Duas posturas distintas, diametralmente opostas. Minha tia-avó viveu 84 anos, meu primo 33. Viveram de formas totalmente diferentes. Um a pleno vapor, outro em câmara lenta com o freio de mão puxado. Procuro encontrar um equilíbrio entre estas duas formas de viver. Tem o tempo de correr. Tem o tempo de sentar e apreciar a vida. A dosagem precisa ser constantemente reavaliada. O equilíbrio entre estes opostos permite uma vida dinâmica e harmoniosa.

Recentemente, outra frase balançou com minhas estruturas.  Meu ano sabático mostrou que havia cometido erros e acertos. Estava naquele momento em que meu corpo já sinalizava o que queria, mas minha cabeça insistia em não atender seus desejos e decisões.
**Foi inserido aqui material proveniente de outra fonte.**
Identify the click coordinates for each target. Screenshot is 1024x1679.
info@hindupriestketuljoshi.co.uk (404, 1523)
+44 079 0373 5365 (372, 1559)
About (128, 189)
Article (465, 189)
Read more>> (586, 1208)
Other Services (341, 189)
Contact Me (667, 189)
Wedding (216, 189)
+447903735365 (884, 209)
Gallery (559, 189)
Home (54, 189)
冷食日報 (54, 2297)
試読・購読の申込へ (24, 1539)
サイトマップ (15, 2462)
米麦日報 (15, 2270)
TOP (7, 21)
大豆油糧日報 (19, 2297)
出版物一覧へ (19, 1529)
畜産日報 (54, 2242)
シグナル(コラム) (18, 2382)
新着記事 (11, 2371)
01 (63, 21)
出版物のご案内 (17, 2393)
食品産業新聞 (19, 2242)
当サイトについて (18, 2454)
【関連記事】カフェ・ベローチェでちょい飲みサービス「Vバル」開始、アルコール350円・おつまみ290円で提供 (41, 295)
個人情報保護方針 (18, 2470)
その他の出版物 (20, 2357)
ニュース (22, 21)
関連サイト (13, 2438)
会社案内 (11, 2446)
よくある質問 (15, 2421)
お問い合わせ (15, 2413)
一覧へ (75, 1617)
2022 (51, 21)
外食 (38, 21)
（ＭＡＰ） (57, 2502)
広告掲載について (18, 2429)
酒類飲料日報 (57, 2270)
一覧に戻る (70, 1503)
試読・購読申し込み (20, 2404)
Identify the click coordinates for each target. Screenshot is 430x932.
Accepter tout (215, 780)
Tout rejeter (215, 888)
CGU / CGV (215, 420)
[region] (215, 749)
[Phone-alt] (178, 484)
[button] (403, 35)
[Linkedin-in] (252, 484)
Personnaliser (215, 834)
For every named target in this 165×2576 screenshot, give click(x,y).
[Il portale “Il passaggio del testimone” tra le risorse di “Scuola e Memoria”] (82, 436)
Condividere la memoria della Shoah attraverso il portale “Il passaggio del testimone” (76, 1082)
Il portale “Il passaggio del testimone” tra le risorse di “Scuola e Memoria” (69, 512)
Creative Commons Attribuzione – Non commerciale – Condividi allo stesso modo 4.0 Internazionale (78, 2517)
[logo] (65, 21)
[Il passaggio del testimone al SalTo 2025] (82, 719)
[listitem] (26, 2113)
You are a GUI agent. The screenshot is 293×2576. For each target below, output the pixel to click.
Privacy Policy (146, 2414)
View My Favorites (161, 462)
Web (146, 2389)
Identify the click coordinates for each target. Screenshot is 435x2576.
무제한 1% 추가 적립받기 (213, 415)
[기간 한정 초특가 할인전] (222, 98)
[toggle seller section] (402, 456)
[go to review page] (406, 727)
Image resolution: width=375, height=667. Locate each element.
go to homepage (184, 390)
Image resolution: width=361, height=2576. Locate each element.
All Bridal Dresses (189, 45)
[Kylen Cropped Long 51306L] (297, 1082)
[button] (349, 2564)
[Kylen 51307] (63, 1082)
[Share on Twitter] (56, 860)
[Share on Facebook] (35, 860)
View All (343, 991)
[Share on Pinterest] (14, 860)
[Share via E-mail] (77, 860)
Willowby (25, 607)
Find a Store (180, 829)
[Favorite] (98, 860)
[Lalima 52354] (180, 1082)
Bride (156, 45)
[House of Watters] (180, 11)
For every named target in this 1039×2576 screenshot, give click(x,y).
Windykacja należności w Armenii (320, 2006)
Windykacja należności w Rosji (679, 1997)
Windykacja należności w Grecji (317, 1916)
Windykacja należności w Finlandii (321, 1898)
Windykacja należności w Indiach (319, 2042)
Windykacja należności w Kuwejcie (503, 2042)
Conversando com uma grande amiga – médica reconhecida nacional e internacionalmente, congressista requisitada em vários congressos – esta me falava da sua dificuldade em conciliar vida profissional e pessoal. A alegria estampada em seu rosto e em seus olhos brilhantes eram testemunhas de que também era vitoriosa nesta tarefa. Ao nos despedir ela me presenteou com uma pérola rara: “Esta é a vida que pedi a Deus”.

     Sua frase ecoa ainda hoje por todo meu ser. Qual a vida que eu pediria a Deus? Diariamente faço minhas escolhas e tomo minhas decisões pautadas nesta frase que passou a ser meu mantra. Afinal, existe coisa mais básica e coerente do que viver ou buscar a vida que se pediu a Deus?

                                                                    Lajeado, 2007 e 2009.

Um comentário sobre “Frases e Pessoas

  1. Fe

    Otimo texto mae!

    Tem uma frase que VOCE me disse ha alguns anos atras e que agora, quando comeco a flertear com a ideia da maternidade me lembro constantemente. “As emocoes mais intensas que voce ira sentir como ser humano, sejam boas ou ruins, serao relacionadas aos seus filhos.” Talvez nao foram extamente essas palavras usadas na epoca, mas esse e o sentido, e tenho certeza que ainda lembrarei muito disso num futuro proximo, afinal ao contrario da “velha Mari” quero muito viver a minha vida plenamente.